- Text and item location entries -

_____

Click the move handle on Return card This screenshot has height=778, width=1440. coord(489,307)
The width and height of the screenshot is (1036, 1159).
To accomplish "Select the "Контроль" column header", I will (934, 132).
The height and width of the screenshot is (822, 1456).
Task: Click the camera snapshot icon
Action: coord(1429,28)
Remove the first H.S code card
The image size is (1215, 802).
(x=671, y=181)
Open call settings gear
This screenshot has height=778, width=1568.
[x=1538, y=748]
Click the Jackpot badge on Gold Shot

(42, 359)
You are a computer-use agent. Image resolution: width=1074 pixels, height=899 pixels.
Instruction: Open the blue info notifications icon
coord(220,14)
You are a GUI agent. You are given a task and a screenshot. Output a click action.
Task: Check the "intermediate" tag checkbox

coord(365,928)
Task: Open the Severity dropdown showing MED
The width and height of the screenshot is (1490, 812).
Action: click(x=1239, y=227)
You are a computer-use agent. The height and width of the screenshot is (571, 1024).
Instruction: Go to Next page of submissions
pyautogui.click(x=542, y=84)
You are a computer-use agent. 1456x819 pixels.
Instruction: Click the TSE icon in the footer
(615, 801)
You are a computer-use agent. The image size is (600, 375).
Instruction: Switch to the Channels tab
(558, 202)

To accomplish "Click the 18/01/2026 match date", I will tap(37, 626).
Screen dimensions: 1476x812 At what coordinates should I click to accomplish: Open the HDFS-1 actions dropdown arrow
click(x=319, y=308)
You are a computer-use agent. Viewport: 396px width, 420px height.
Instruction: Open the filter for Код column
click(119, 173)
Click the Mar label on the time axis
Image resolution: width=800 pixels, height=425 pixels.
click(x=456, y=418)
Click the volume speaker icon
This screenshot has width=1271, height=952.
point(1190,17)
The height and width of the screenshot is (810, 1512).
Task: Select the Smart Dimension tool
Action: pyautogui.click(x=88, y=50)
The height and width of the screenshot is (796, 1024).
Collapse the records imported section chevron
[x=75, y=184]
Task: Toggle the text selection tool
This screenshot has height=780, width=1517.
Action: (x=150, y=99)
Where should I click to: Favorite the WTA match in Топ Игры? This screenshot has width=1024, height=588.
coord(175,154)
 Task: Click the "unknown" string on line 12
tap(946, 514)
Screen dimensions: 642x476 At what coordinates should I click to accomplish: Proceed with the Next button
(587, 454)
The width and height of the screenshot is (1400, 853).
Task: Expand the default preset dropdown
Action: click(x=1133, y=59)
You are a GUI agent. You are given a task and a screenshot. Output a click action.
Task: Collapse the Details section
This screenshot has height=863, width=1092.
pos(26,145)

_____

- TASK -
Reproduce every line of the records above with no changes.

- RESPONSE TO THIS TASK -
Click the move handle on Return card This screenshot has height=778, width=1440. coord(489,307)
The width and height of the screenshot is (1036, 1159).
To accomplish "Select the "Контроль" column header", I will (934, 132).
The height and width of the screenshot is (822, 1456).
Task: Click the camera snapshot icon
Action: coord(1429,28)
Remove the first H.S code card
The image size is (1215, 802).
(x=671, y=181)
Open call settings gear
This screenshot has height=778, width=1568.
[x=1538, y=748]
Click the Jackpot badge on Gold Shot

(42, 359)
You are a computer-use agent. Image resolution: width=1074 pixels, height=899 pixels.
Instruction: Open the blue info notifications icon
coord(220,14)
You are a GUI agent. You are given a task and a screenshot. Output a click action.
Task: Check the "intermediate" tag checkbox

coord(365,928)
Task: Open the Severity dropdown showing MED
The width and height of the screenshot is (1490, 812).
Action: click(x=1239, y=227)
You are a computer-use agent. The height and width of the screenshot is (571, 1024).
Instruction: Go to Next page of submissions
pyautogui.click(x=542, y=84)
You are a computer-use agent. 1456x819 pixels.
Instruction: Click the TSE icon in the footer
(615, 801)
You are a computer-use agent. The image size is (600, 375).
Instruction: Switch to the Channels tab
(558, 202)

To accomplish "Click the 18/01/2026 match date", I will tap(37, 626).
Screen dimensions: 1476x812 At what coordinates should I click to accomplish: Open the HDFS-1 actions dropdown arrow
click(x=319, y=308)
You are a computer-use agent. Viewport: 396px width, 420px height.
Instruction: Open the filter for Код column
click(119, 173)
Click the Mar label on the time axis
Image resolution: width=800 pixels, height=425 pixels.
click(x=456, y=418)
Click the volume speaker icon
This screenshot has width=1271, height=952.
point(1190,17)
The height and width of the screenshot is (810, 1512).
Task: Select the Smart Dimension tool
Action: pyautogui.click(x=88, y=50)
The height and width of the screenshot is (796, 1024).
Collapse the records imported section chevron
[x=75, y=184]
Task: Toggle the text selection tool
This screenshot has height=780, width=1517.
Action: (x=150, y=99)
Where should I click to: Favorite the WTA match in Топ Игры? This screenshot has width=1024, height=588.
coord(175,154)
 Task: Click the "unknown" string on line 12
tap(946, 514)
Screen dimensions: 642x476 At what coordinates should I click to accomplish: Proceed with the Next button
(587, 454)
The width and height of the screenshot is (1400, 853).
Task: Expand the default preset dropdown
Action: click(x=1133, y=59)
You are a GUI agent. You are given a task and a screenshot. Output a click action.
Task: Collapse the Details section
This screenshot has height=863, width=1092.
pos(26,145)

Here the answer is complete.